Lets train Gaussian Mixture Models with 8 components and full covariance type. 
Using full covariance gives us more better model although it is somewhat slower.


In [7]:

# use full covariance for better model. Other good options is tied
covariance_type = "full" # full, tied, diag, spherical

# number of guassian components
n_gaussians = 24

# instantiate GMM model
gmm = GaussianMixture(
        n_components = n_gaussians, 
        covariance_type=covariance_type,
        tol=1e-2,
        max_iter=300,
      )


t0 = time()
sampled_faces_centered = faces_centered[:n_train_samples]
gmm.fit(sampled_faces_centered)
t1 = time()

print("Model Training Took ", t1-t0, " seconds")


Model Training Took  219.91653609275818  seconds


#### $\color{orange}{\mathbf{EX.2.1.3}} \color{darkblue}{\mathbf{\text{ Generating New Data i.e New Person Image}}}$


Lets train Guassian Mixture Models with 8 components and full covariance type. 
Using full covariance gives us more better model although it is somewhat slower.


In [8]:

t0 = time()

new_faces= gmm.sample(1)

t1 = time()

plot_gallery(wtitle="Generated Olivetti faces", title="", images=new_faces[0], n_row=1, n_col=1, scale=1) 

plt.show()

print("Model New Sample Creation Took ", t1-t0, " seconds")


<IPython.core.display.Javascript object>

Model New Sample Creation Took  593.2871630191803  seconds


We can see the new generated face doesn't exists in the olivetti dataset.

Item-finding records:

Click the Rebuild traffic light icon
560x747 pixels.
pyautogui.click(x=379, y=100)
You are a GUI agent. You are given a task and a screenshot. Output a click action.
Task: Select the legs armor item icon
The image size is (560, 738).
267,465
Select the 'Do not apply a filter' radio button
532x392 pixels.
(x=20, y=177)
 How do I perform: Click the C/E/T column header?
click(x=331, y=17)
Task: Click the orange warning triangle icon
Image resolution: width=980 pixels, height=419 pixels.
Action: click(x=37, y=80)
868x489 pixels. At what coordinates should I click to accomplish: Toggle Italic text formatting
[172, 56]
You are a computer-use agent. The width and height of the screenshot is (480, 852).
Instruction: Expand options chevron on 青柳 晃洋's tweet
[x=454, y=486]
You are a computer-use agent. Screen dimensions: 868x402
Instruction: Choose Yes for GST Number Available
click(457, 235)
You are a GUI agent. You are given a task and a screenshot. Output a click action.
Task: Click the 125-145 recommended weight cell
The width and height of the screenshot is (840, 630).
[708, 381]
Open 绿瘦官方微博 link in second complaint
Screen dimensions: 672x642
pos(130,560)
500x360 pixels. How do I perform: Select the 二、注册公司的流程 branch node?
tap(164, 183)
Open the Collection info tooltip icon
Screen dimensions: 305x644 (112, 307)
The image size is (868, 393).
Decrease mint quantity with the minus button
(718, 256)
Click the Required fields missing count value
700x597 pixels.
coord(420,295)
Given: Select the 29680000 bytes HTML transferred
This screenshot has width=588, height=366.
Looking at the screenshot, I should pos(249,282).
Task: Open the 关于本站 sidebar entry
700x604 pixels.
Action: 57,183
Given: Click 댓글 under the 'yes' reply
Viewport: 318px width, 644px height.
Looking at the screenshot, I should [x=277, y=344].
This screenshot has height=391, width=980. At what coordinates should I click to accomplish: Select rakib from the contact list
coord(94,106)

• [SET TASKS]:
**A)** In the Gaussian mixture notebook, what value is passed as max_iter when the model is created?
**B)** Repeat the Gaussian mixture notebook word for word from "# instantiate GMM" to "gmm.fit(sampled_faces_centered)".
The records are separate material with no connection to the Gaussian mixture notebook.

• [SOLUTION SET]:
**A)** 300

**B)**
# instantiate GMM model
gmm = GaussianMixture(
        n_components = n_gaussians, 
        covariance_type=covariance_type,
        tol=1e-2,
        max_iter=300,
      )


t0 = time()
sampled_faces_centered = faces_centered[:n_train_samples]
gmm.fit(sampled_faces_centered)